> _Request_:
Please copy out the material below line for line, changing nothing.

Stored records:

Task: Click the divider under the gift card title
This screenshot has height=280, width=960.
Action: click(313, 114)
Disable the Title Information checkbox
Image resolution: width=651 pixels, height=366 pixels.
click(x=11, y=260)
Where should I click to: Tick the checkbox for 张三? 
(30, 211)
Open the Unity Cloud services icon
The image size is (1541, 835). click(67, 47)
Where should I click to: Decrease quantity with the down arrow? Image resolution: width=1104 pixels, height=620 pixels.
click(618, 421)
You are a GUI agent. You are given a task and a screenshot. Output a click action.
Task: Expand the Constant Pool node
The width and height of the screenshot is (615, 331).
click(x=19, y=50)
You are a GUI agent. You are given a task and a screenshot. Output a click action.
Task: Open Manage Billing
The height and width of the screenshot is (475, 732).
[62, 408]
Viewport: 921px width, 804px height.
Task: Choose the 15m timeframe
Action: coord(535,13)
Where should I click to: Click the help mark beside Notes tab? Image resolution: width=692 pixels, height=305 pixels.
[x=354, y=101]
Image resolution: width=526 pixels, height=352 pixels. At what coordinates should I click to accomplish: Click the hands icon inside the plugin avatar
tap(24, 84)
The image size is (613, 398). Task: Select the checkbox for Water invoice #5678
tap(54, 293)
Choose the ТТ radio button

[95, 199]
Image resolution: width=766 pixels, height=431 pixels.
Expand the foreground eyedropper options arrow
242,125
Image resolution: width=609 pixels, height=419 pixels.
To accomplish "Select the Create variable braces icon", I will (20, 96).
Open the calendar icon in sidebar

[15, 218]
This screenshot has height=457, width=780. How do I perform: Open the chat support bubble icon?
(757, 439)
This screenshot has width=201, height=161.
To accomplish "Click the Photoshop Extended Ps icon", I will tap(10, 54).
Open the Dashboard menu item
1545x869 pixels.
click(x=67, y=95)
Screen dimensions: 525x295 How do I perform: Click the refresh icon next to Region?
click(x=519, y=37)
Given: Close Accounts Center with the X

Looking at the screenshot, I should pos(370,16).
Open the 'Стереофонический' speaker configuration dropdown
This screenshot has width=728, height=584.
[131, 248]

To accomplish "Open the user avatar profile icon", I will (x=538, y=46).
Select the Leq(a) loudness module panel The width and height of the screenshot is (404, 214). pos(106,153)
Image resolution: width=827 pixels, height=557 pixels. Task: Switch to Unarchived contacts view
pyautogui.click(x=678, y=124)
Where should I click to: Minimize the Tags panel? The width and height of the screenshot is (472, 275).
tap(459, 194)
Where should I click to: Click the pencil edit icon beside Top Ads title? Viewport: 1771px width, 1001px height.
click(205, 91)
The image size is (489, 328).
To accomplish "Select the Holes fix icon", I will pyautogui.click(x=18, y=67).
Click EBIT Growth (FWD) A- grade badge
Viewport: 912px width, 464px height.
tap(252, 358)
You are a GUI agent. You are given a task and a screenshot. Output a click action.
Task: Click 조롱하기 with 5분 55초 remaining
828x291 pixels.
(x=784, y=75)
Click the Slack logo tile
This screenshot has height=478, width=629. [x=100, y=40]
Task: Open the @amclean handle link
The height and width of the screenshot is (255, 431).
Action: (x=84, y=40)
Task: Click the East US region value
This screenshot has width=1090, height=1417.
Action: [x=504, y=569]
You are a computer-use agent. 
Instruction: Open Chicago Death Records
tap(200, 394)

> _Result_:
Task: Click the divider under the gift card title
This screenshot has height=280, width=960.
Action: click(313, 114)
Disable the Title Information checkbox
Image resolution: width=651 pixels, height=366 pixels.
click(x=11, y=260)
Where should I click to: Tick the checkbox for 张三? 
(30, 211)
Open the Unity Cloud services icon
The image size is (1541, 835). click(67, 47)
Where should I click to: Decrease quantity with the down arrow? Image resolution: width=1104 pixels, height=620 pixels.
click(618, 421)
You are a GUI agent. You are given a task and a screenshot. Output a click action.
Task: Expand the Constant Pool node
The width and height of the screenshot is (615, 331).
click(x=19, y=50)
You are a GUI agent. You are given a task and a screenshot. Output a click action.
Task: Open Manage Billing
The height and width of the screenshot is (475, 732).
[62, 408]
Viewport: 921px width, 804px height.
Task: Choose the 15m timeframe
Action: coord(535,13)
Where should I click to: Click the help mark beside Notes tab? Image resolution: width=692 pixels, height=305 pixels.
[x=354, y=101]
Image resolution: width=526 pixels, height=352 pixels. At what coordinates should I click to accomplish: Click the hands icon inside the plugin avatar
tap(24, 84)
The image size is (613, 398). Task: Select the checkbox for Water invoice #5678
tap(54, 293)
Choose the ТТ radio button

[95, 199]
Image resolution: width=766 pixels, height=431 pixels.
Expand the foreground eyedropper options arrow
242,125
Image resolution: width=609 pixels, height=419 pixels.
To accomplish "Select the Create variable braces icon", I will (20, 96).
Open the calendar icon in sidebar

[15, 218]
This screenshot has height=457, width=780. How do I perform: Open the chat support bubble icon?
(757, 439)
This screenshot has width=201, height=161.
To accomplish "Click the Photoshop Extended Ps icon", I will tap(10, 54).
Open the Dashboard menu item
1545x869 pixels.
click(x=67, y=95)
Screen dimensions: 525x295 How do I perform: Click the refresh icon next to Region?
click(x=519, y=37)
Given: Close Accounts Center with the X

Looking at the screenshot, I should pos(370,16).
Open the 'Стереофонический' speaker configuration dropdown
This screenshot has width=728, height=584.
[131, 248]

To accomplish "Open the user avatar profile icon", I will (x=538, y=46).
Select the Leq(a) loudness module panel The width and height of the screenshot is (404, 214). pos(106,153)
Image resolution: width=827 pixels, height=557 pixels. Task: Switch to Unarchived contacts view
pyautogui.click(x=678, y=124)
Where should I click to: Minimize the Tags panel? The width and height of the screenshot is (472, 275).
tap(459, 194)
Where should I click to: Click the pencil edit icon beside Top Ads title? Viewport: 1771px width, 1001px height.
click(205, 91)
The image size is (489, 328).
To accomplish "Select the Holes fix icon", I will pyautogui.click(x=18, y=67).
Click EBIT Growth (FWD) A- grade badge
Viewport: 912px width, 464px height.
tap(252, 358)
You are a GUI agent. You are given a task and a screenshot. Output a click action.
Task: Click 조롱하기 with 5분 55초 remaining
828x291 pixels.
(x=784, y=75)
Click the Slack logo tile
This screenshot has height=478, width=629. [x=100, y=40]
Task: Open the @amclean handle link
The height and width of the screenshot is (255, 431).
Action: (x=84, y=40)
Task: Click the East US region value
This screenshot has width=1090, height=1417.
Action: [x=504, y=569]
You are a computer-use agent. 
Instruction: Open Chicago Death Records
tap(200, 394)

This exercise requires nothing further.